Re: How serious do you find Zika Virus threat?
« Reply #30 on: August 02, 2016, 03:36:09 PM »
All it took for an acquaintance's parents to die from AIDS was for her father to receive tainted blood in a transfusion and her mother to get it from a careless mistake when caring for him at home. Both had open cuts, and that's all it took. It wasn't sexual contact; these were two elderly people, and back then Canada's blood services were extremely lax in testing for AIDS.
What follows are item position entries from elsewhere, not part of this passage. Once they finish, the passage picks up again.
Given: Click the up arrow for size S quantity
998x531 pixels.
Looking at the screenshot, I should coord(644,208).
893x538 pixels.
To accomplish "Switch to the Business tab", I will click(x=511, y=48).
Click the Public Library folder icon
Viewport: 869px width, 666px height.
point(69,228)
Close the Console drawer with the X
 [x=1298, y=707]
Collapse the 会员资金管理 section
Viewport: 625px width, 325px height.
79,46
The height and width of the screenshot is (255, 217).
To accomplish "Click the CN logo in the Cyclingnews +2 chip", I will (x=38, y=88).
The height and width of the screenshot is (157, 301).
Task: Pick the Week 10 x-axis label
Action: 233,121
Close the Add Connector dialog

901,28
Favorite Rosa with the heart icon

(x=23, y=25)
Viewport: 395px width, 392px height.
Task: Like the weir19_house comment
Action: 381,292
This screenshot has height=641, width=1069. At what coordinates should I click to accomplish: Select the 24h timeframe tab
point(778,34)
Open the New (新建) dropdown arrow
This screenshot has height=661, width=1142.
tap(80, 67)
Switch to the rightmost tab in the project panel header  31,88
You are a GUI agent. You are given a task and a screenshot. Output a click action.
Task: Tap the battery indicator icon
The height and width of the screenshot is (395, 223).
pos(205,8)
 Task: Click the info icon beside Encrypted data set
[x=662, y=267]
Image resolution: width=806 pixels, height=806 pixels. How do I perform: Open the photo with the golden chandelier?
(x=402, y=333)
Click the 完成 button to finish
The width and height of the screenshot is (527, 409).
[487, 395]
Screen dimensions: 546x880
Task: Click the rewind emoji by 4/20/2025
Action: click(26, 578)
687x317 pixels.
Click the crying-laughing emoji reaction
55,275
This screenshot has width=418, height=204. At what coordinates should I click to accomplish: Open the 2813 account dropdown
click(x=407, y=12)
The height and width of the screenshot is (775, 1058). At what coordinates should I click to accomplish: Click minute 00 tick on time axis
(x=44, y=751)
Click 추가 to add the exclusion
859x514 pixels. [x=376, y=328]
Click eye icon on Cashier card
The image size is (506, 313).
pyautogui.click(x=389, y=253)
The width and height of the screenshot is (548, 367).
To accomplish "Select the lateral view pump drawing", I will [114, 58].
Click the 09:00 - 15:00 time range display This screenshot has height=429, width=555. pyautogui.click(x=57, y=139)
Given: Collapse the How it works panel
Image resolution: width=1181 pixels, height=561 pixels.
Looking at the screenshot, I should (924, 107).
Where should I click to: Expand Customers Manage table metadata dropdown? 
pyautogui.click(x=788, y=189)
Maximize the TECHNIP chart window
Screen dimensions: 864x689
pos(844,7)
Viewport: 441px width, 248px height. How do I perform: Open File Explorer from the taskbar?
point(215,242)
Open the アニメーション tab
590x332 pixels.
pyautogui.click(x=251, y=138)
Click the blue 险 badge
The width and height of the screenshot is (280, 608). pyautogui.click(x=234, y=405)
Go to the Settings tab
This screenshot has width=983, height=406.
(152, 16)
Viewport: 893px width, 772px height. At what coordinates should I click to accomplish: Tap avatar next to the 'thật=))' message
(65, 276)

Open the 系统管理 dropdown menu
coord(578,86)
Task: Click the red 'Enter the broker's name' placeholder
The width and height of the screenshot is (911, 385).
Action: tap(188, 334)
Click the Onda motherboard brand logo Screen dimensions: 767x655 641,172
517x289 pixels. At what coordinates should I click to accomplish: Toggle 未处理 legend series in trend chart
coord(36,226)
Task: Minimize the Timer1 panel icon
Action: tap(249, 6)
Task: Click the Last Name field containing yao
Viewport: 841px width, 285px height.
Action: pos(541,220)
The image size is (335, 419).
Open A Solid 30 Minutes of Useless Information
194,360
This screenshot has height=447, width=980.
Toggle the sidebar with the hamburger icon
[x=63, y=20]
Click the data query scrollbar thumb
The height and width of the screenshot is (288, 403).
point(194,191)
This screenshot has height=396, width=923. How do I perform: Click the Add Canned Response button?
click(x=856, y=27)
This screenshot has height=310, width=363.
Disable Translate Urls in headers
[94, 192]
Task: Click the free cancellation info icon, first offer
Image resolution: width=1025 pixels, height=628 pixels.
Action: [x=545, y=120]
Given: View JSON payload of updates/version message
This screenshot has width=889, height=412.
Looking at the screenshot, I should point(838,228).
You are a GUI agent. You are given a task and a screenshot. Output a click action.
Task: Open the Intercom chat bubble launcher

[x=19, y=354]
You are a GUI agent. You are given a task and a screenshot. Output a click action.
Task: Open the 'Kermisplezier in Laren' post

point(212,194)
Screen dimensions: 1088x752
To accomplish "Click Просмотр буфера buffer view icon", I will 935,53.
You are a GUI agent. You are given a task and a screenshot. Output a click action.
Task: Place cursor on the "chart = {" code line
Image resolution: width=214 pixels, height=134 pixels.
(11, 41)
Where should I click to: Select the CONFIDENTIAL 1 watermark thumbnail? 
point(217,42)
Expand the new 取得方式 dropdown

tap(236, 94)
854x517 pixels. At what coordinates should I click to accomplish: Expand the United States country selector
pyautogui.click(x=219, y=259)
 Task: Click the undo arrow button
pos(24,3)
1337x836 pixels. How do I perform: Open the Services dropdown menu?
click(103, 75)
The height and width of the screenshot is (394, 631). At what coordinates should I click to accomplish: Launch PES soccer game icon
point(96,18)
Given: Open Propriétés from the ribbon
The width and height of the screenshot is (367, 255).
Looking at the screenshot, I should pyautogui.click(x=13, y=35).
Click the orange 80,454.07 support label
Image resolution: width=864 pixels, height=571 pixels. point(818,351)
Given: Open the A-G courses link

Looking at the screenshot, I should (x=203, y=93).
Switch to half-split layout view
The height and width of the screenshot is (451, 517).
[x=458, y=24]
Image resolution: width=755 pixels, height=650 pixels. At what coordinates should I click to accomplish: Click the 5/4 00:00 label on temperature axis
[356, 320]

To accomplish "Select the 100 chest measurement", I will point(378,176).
There was quite a class-action lawsuit.

I suppose they've considered that there might be similar possibilities for Zika. At least I hope so.

Offline Unorthodox

Re: How serious do you find Zika Virus threat?
« Reply #31 on: August 02, 2016, 03:46:34 PM »
Last I heard they were checking that possibility.  It's kinda got the hush hush treatment to avoid a local panic.  If I didn't listen to NPR, I probably wouldn't have known, it's not being covered locally. 

Offline E_T

Re: How serious do you find Zika Virus threat?
« Reply #32 on: August 16, 2016, 02:50:29 PM »
Cannot donate blood, so not that big of a deal to me.  Nor, do I plan on having any kids. 

So, no big deal.
I beleave that you can get with your local Blood Bank and/or hospitol and set up a personal bank for you own use, but for no others.  You would have to replenish on a regular basis, as the blood does go bad, even refrigerated, but tha would also increase your marrow's capaciy to replenish, within the body any large blood losses, over time.  Having a personalized supply would allow for you to still contribute in case of some urgent need but would also save any additional units (that you would have used) for someone else...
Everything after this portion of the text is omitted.